Гуляли долго. Настроение чудное, веселились, много смеялись, шутили. Я никогда не видела Алексея Николаевича таким раскованным, умиротворенным. Потом, помню, он спросил:
– Ну, Татьяна, расскажи, что там, на воле интересного?
– Вот послушайте, Алексей Николаевич, – ответила я, – интереснее ничего не придумаешь…
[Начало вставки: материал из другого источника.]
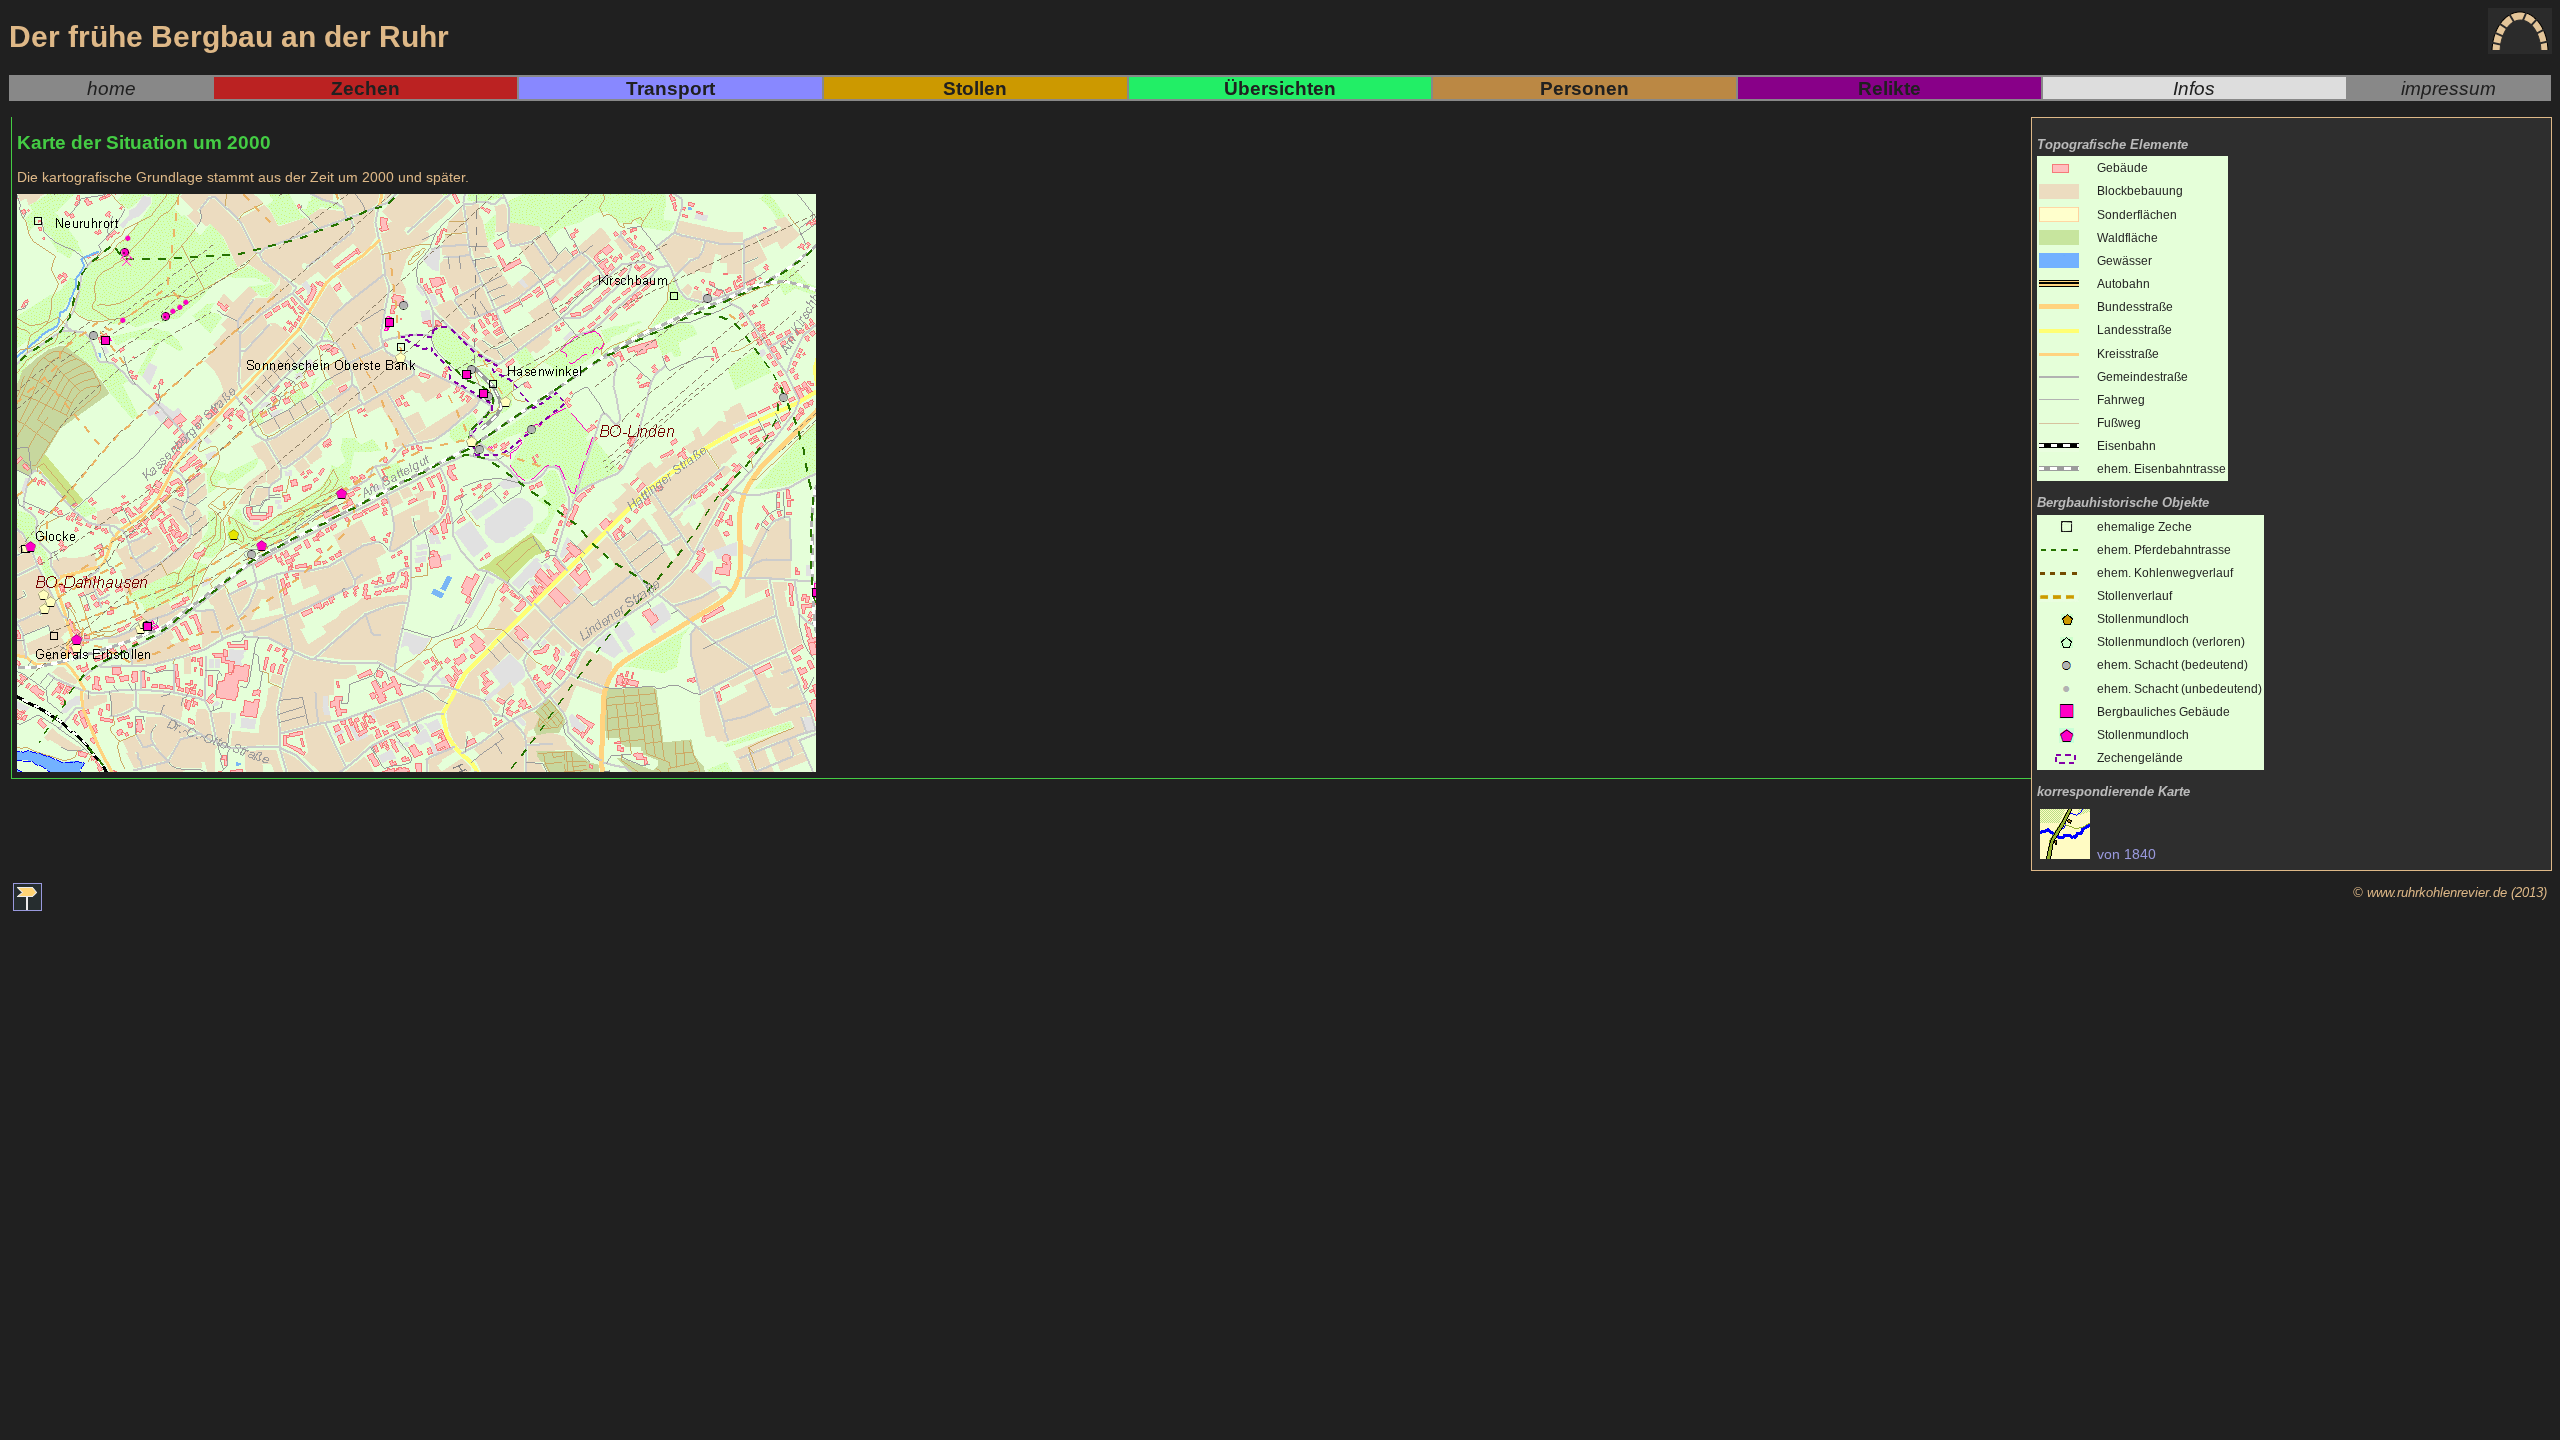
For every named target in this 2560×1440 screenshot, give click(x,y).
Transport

И рассказала, как накануне была в Доме ученых на чествовании Папанина. Ему исполнилось 86 лет. Конечно, дата не «круглая», но в таком возрасте каждый год на счету. Всем известно, какой он весельчак, балагур, умница. Конечно, народу набралось тьма-тьмущая. Тут и моряки с Севера, и космонавты, и ученые, и актеры, и писатели. Вот на трибуну поднимается президент Академии наук Анатолий Петрович Александров. Огромный, мощный человечище. Они с Папаниным друзья. Очень сердечно поздравил юбиляра, потом подошел к нему, чтобы обнять, а тот недоумевающе отстраняется: «А ты кто такой? Я что-то тебя не помню». Можете себе представить эту сцену? Зал замер. Мертвая тишина. Но Александров, видимо, наперед зная все его шуточки, вернулся к трибуне: «Ну, Иван Дмитриевич, как же ты меня не помнишь? Ведь у меня и сорок лет назад была такая же прическа». И похлопал себя по гладкой, как бильярдный шар, голове. Народ рыдал от хохота. Как маленький медвежонок, Папанин бросился к нему, обнял и с такой простодушной детской улыбкой: «Толя, Толя, а я пошутил, я пошутил…»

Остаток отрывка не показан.